Tuesday, March 8, 2011

Italian Old Fashioned Doughnuts - a winner at the Brooklyn Booze Experiment!

Who knew that turning a classic cocktail comprised of just a few simple ingredients into a little doughnut would be such a hit?  Apparently it was - my Italian Old Fashioned Doughnuts won 1st place from the judges as well as the Theo Prize for embodying the spirit of the competition (no pun intended) at Sunday's Brooklyn Booze Experiment.

When I saw the theme, the first thing I thought of was transforming a classic cocktail into a dessert.  I'm not sure why that immediately popped into my head, but, for whatever reason, it did, and I was determined to do so.  

My initial plan was to transform one of my favorite cocktails, the Clover Club - it's a pre-Prohibition drink that gave the Brooklyn bar its name and is made with gin, raspberry syrup, lemon, and egg white (I love egg white cocktails).  The plan was to make lemon shortbread cookies and make sandwiches out of them with a raspberry jam filling and a gin-infused uncooked meringue as the filling.  You know how sometimes things sound amazing on paper but don't work in practice?  This was one of those things. 

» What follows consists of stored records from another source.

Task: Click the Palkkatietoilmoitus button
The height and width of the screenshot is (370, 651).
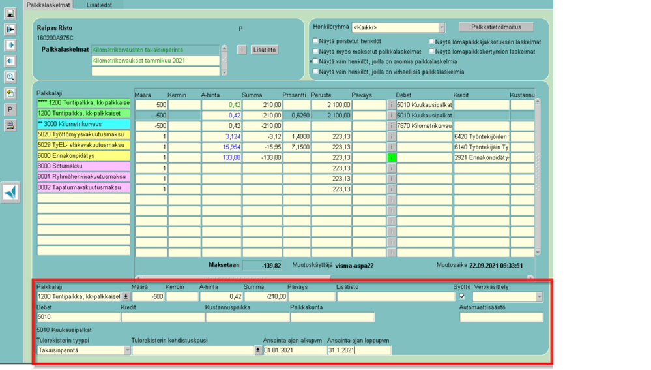Action: pos(496,27)
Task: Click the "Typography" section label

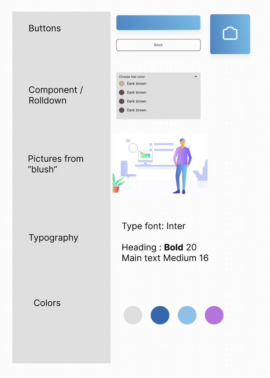Action: (53, 238)
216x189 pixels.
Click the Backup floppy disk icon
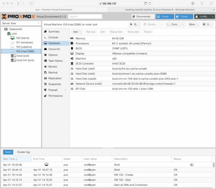45,72
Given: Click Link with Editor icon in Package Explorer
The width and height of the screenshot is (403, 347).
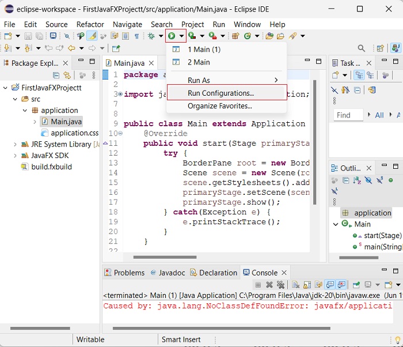Looking at the screenshot, I should click(x=67, y=75).
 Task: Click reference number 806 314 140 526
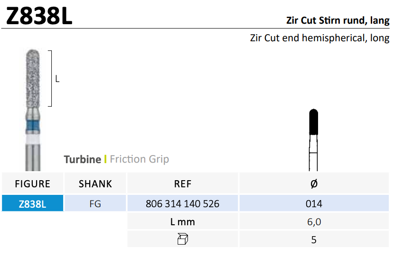point(183,203)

Gin is a subtle spirit and I needed a whole lot of it to make the meringue taste like it.  Unfortunately, all that alcohol destabilized the filling.  After some tinkering, I got the meringue to hold its shape and was finally able to make a sandwich cookie.  I took a bite.  It was delicious.  But it was delicate and subtle, and I know from having done five previous Experiments that subtle gets you nowhere.  Subtle is by no means a bad thing - it's actually wonderful - but it's better suited for a plated dish at a restaurant, not a cook-off where more than half the competitors have dishes laden with pork and fat.  So the Clover Club Cookie was scrapped.

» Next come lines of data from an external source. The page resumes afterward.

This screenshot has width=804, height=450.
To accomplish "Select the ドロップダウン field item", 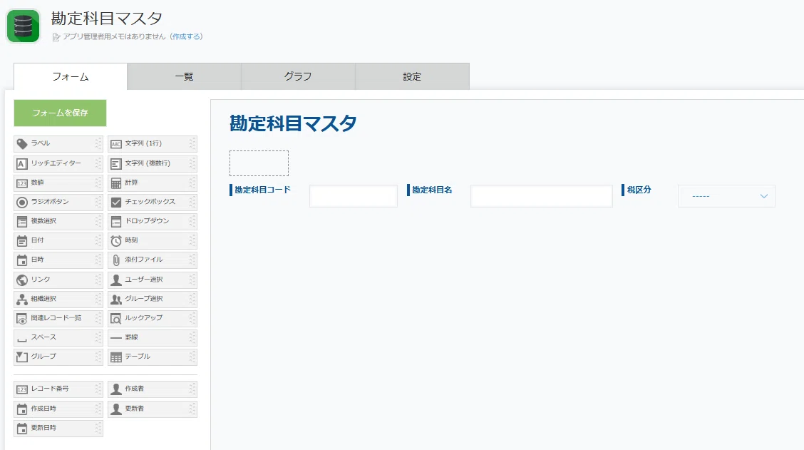I will (x=153, y=222).
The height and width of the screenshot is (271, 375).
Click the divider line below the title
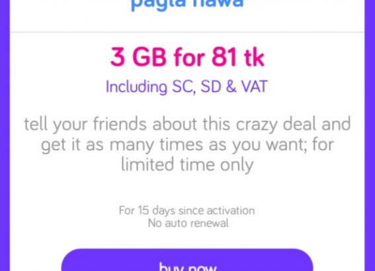click(x=187, y=32)
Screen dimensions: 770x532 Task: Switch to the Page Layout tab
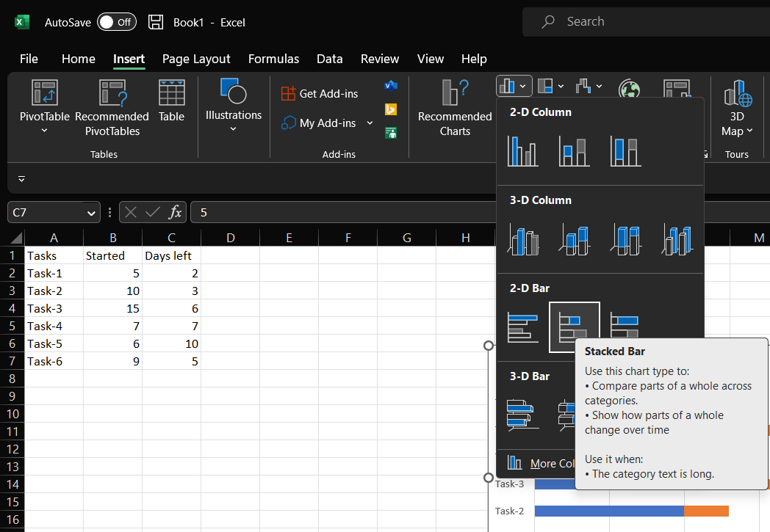(x=196, y=59)
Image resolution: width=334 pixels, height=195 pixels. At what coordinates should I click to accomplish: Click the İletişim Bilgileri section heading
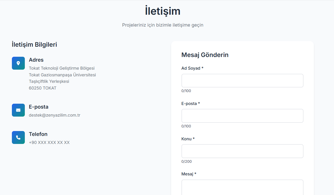34,45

All along, I had a backup plan of making a similar cookie but with the components of another of my favorite classic cocktails, the Old Fashioned, which, as I've mentioned, is made with rye whiskey, sugar, bitters, and a twist of orange peel and is then stirred along with a few chunks of ice.  Incredibly simple, but, when made well, it's much greater than the sum of its parts.  The plan was to make blood orange bitters shortbread cookies filled with a dark chocolate ganache infused with rye whiskey.  I did not like that plan.  It was a boring cookie.  I don't even like cookies all that much.  So I proceeded to have a minor meltdown because it was two days before the Experiment and I was really not happy with what I was making.  A frantic email to my husband ensued and he came to the rescue by suggesting I keep my flavor combination but turn it into a doughnut.  Yes, he is brilliant.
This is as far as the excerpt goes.